Each almshouse has a central front door with two rooms either side on the ground floor and two more on the first floor. I’ve always thought I wouldn’t mind living in one, until I discovered on the tour that you didn’t get a whole house. Oh no. You got a room. And not even a room per person – married couples had to share one room. A room with a large cupboard attached but with nowhere to cook except the open fire and no running water. Oh, and you had to supply all your own furniture.
There was no toilet until one was installed in Victorian times, but there was a copper in the basement (in the alcove in the photo below) where you could heat up water brought in in pails to do the laundry.
Two rooms have been restored. The one on the ground floor has been imagined as the home of a retired couple in the 1770s who’d fallen on hard times.
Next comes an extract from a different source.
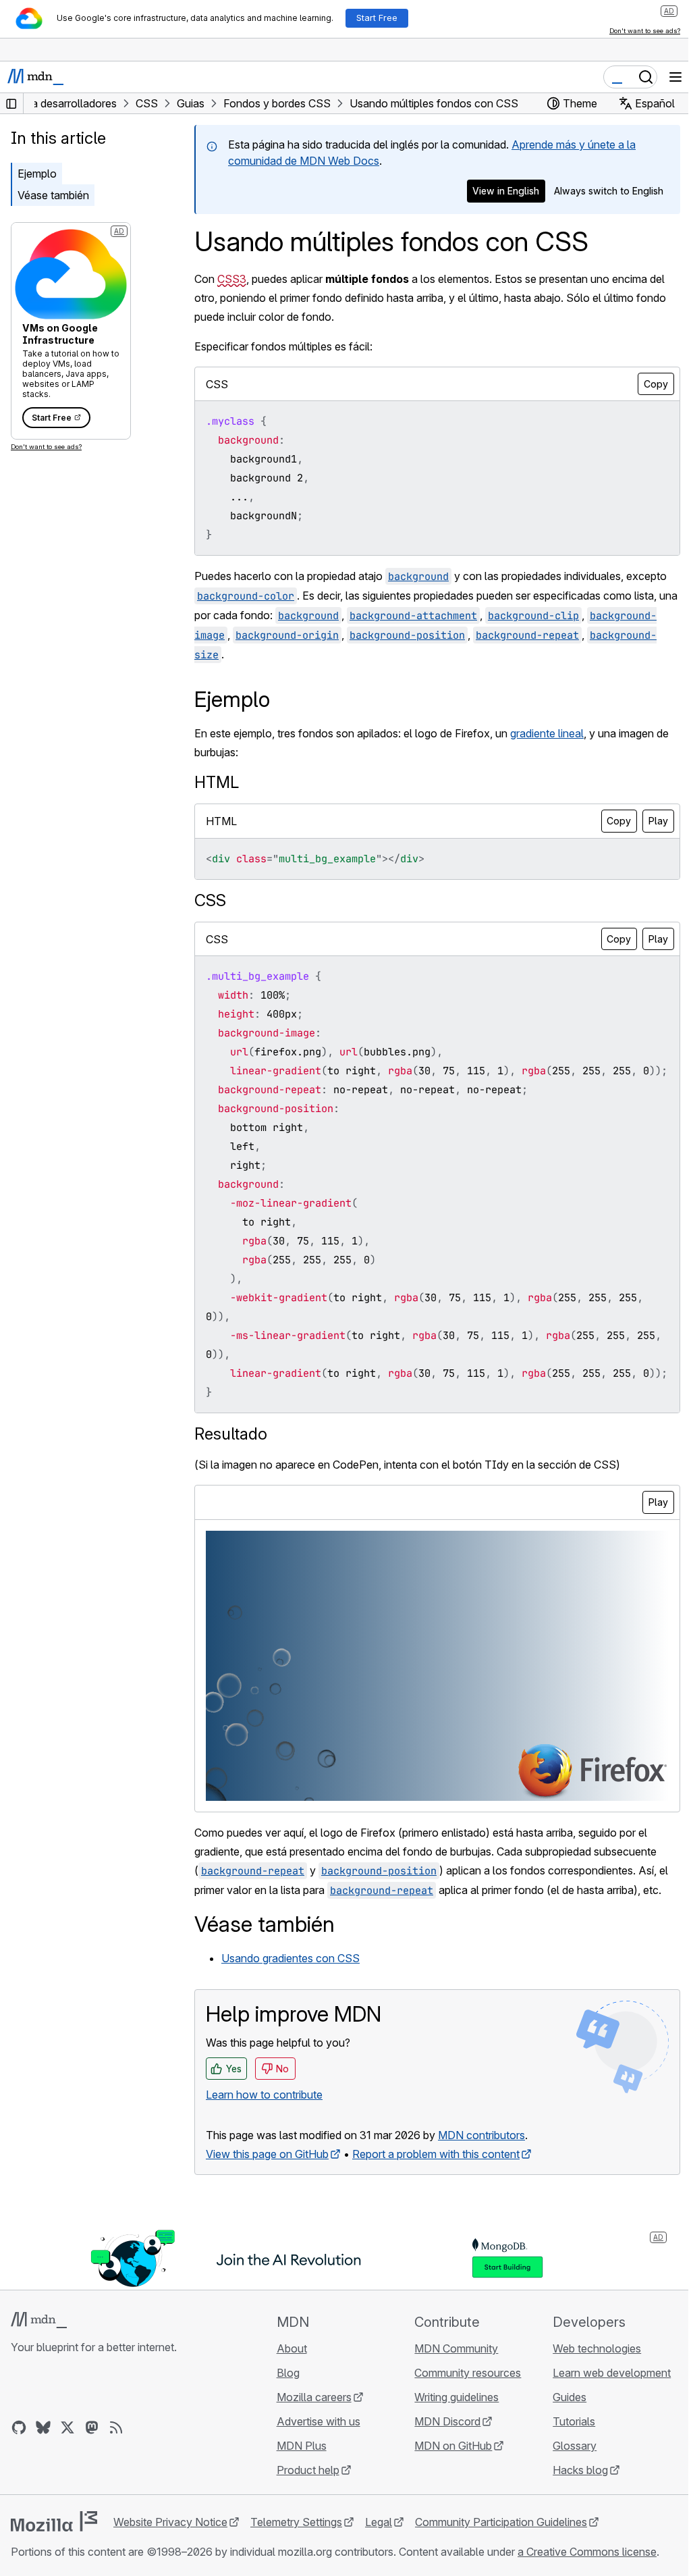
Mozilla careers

Their furniture is sparse and basic.
Upstairs a room has been restored to the way it might have looked in the 1870s, when the occupants of the almshouses were mainly retired governesses and schoolteachers. This room is more comfortable, but still sadly lacking in any of the amenities we take for granted today.
The Geffrye Museum is on Kingsland Road. The Museum is open Tuesday to Sunday and Bank Holiday Mondays 10 am to 5 pm and is free. It runs tours of the restored almshouse on some Wednesdays and Saturdays – check their website for details. Tours cost £3.